It helps you inspect:

  • metadata
  • snapshots
  • manifests
  • data files
  • delete files (equality / position)
  • sample rows (best-effort)
  • changelogs at each level to track changes over time

The UI is built around two complementary views:

1) Graph view (structure & navigation)

You can visually traverse the table: metadata → snapshots → manifests → data files → data rows. Clicking nodes is how you navigate.

2) Inspector (details & lineage)

When you click a node, you get a structured detail view: properties, parent/child relations, and changelog/summary where relevant.

Instead of opening files and doing mental joins, you click, inspect, and move.

Why local-first and read-only

Iceberg Lens is currently local filesystem only and intentionally read-only.

That choice is practical:

  • Debug sessions often happen on local environments.
  • Read-only avoids risk and builds trust. You can explore without worrying about accidental mutations.
  • No external catalogs or services are needed. It’s simple to adopt and quick to run.

Remote object stores and catalog integrations may come later if there’s demand, but the local-first approach is what makes it immediately useful for debugging.

Quick walkthrough

A common workflow looks like this:

  1. Add a table or warehouse to your Workspace.
  2. Select a table and start from the current snapshot.
  3. Walk down to manifest(s) and see which files they reference.
  4. Jump into delete files to validate equality/position-delete scenarios.
  5. Use the changelog tables to understand what changed across levels.
  6. Optionally inspect sample rows to confirm assumptions quickly.

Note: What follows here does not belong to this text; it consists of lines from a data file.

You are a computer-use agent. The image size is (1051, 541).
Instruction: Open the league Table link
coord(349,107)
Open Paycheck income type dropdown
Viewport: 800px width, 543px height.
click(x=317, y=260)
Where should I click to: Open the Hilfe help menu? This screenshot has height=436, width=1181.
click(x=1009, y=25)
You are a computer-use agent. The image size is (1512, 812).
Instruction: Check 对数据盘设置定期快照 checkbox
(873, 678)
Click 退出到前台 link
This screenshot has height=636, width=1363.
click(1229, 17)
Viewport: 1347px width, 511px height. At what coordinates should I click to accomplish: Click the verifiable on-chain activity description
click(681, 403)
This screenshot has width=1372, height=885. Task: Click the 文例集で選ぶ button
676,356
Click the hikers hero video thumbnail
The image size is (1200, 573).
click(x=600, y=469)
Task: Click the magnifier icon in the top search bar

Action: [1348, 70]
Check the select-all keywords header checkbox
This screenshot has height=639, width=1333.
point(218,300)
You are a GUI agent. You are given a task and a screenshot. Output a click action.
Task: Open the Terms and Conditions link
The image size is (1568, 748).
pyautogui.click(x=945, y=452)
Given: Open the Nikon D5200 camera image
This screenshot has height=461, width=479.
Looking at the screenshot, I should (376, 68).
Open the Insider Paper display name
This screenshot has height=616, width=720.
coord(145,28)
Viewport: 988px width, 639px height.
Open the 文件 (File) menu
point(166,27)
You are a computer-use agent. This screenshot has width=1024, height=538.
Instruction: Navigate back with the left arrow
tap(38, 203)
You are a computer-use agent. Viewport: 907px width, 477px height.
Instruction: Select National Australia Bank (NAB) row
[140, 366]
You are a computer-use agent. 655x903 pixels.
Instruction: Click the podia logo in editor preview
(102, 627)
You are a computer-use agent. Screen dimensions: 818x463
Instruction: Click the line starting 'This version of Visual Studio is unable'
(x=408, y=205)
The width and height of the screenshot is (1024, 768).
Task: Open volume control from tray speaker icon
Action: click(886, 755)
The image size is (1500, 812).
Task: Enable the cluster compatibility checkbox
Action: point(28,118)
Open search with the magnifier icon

Small features matter in these moments: “Fit Graph”, re-apply layout, opening multiple tables in the same workspace, and auto-reload when metadata changes.

Implementation notes

Iceberg Lens is built with Kotlin + Compose Desktop. The goal was a fast iteration loop with a native-feeling UI, so I could keep improving it as my Iceberg work evolves.

It started as a small “I need this for my debugging” project. After a few days of building, it became clearly useful enough to share publicly.

Current limitations

  • Local filesystem only (no catalog integrations or remote object stores yet, but I could consider in the future )
  • Reading sample rows will scan data files and will be slow on large tables.

What’s next (roadmap)

Photo by Tima Miroshnichenko: https://www.pexels.com/photo/people-pointing-finger-on-map-7009485/

Here are directions that seem most valuable:

  • Snapshot diff / compare (start file-level, then drill deeper later)
  • Search + filters (partition, content type, file name)
  • Export (graph / node details for sharing/debug docs)
  • Layout options (different graph layouts)
  • Performance improvements for large tables
  • Potential IntelliJ IDEA plugin version
  • Optional remote support (S3/HDFS/ADLS) if there is demand

If you try the tool, I’ll appreciate your feedback on:

What’s the #1 workflow you’d want supported next?

Try it / contribute

If you’re an Iceberg developer, I’d especially love input on:

  • Which node types/details you want surfaced by default
  • What “snapshot diff” should mean in practice for your workflow
  • What filters/search would save you the most time

Thank you for reading!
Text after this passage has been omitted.